According to statements made by those close to the quagmire in Brazil, there is no problem at Silimed (and especially with Sientra’s product runs) and that ANVISA has overreacted to a situation that it feels may be akin to another altogether separate silicone implant case involving a French company in 2012. If the situation in Brazil didn’t involve billions of dollars of lost equity to the industry, the bizarre knee-jerk reaction by Brazilian bureaucrats in this case would be comical. Bu then again, many times the public’s response to any hint of a product defect of a medical nature can be comical.
So you know, too, the FDA has inspected Sientra’s product runs at the Silimed plant throughout the past 10 years with no incident. Therefore, I can only conclude that the issue will soon clear and that SIEN should soar back to its $20 handle quickly, maybe within 24 hours of a favorable announcement from ANIVISA. I wouldn’t be surprised at that kind of move, especially when you read the punchline in the last paragraph of my alert.

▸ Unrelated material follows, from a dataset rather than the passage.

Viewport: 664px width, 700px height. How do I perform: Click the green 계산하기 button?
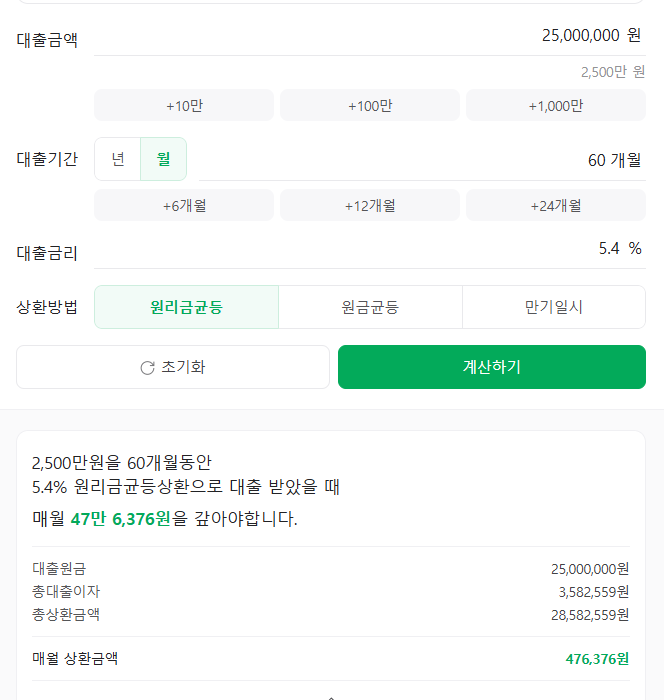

Sientra markets the fastest-growing breast implants to the U.S. market, quintupling (5x) the rate of sales compared with the growth rate of the global market. Sientra has gone from no market share to 8% with three years. All financial metrics, including only $24 million of debt, $149 million of cash and enough inventory to last more than a year, point to a smooth restart to Sientra’s profitable growth path and financially secure position. The company’s enterprise value compared with its market cap is a joke, with Sientra’s war chest of cash ($8.28 per share) accounting for the entire difference. Wow.
And you’re going to love the punchline: after uncovering the details of this alleged regulatory disaster (a farce?), one would think sentiment surrounding SIEN would have morphed by now into a sell-on-the-news trading strategy.
And you would be dead wrong.
To my surprise, approximately 36% of the SIEN’s float is held short. You’ve read that right: more than a third of the stock’s float is held by traders who think the company is done. So, instead of wondering whether there’s more to this story than what I’ve just outlined in this alert, don’t look at a Gift Horse in the mouth, because situations like the one in Brazil happen more often than logic dictates. How many traders of SIEN do you think have actually done any due diligence work about the arcane regulatory details involved in this case? Apparently, not many. And I do that for you.